**Record excerpts:**
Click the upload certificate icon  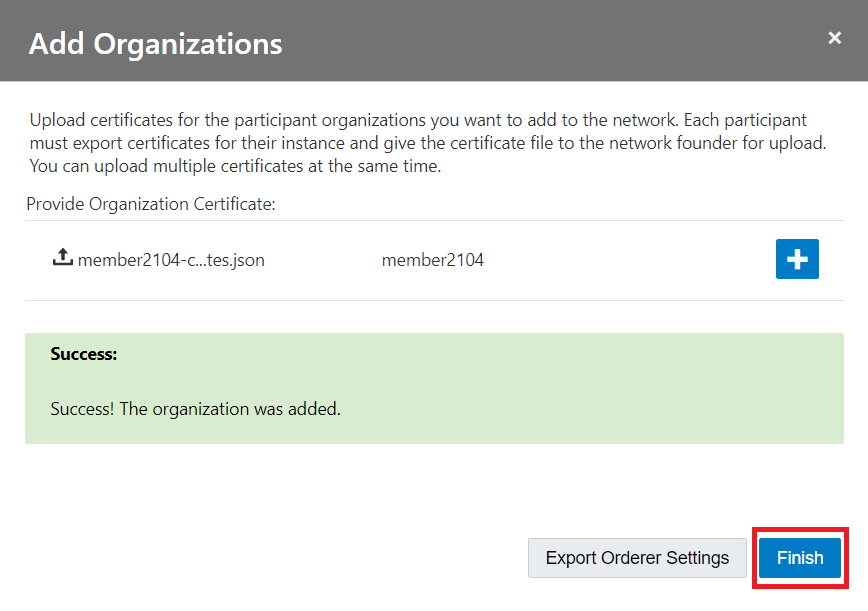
* * *
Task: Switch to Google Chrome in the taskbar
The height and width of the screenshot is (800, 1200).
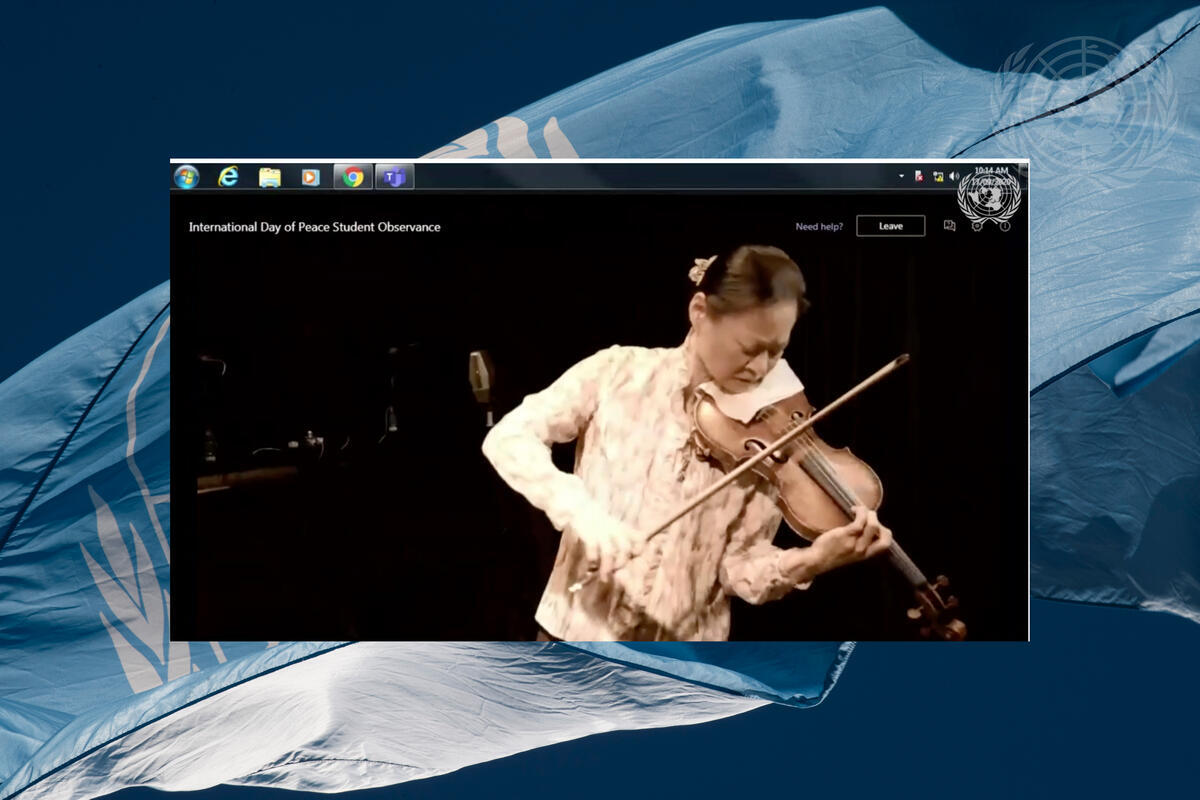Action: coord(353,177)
* * *
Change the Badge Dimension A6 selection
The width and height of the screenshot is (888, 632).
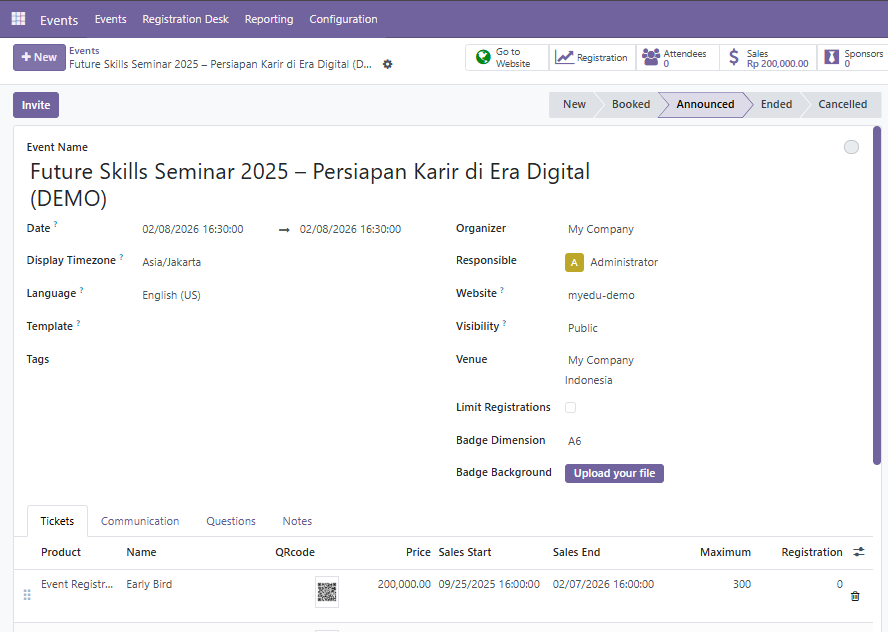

**Activity:**
All lines in the data above from the one with "Change the Badge Dimension A6 selection" through the one with "The width and" must be repeated exactly, and no others.

**Exercise solution:**
Change the Badge Dimension A6 selection
The width and height of the screenshot is (888, 632).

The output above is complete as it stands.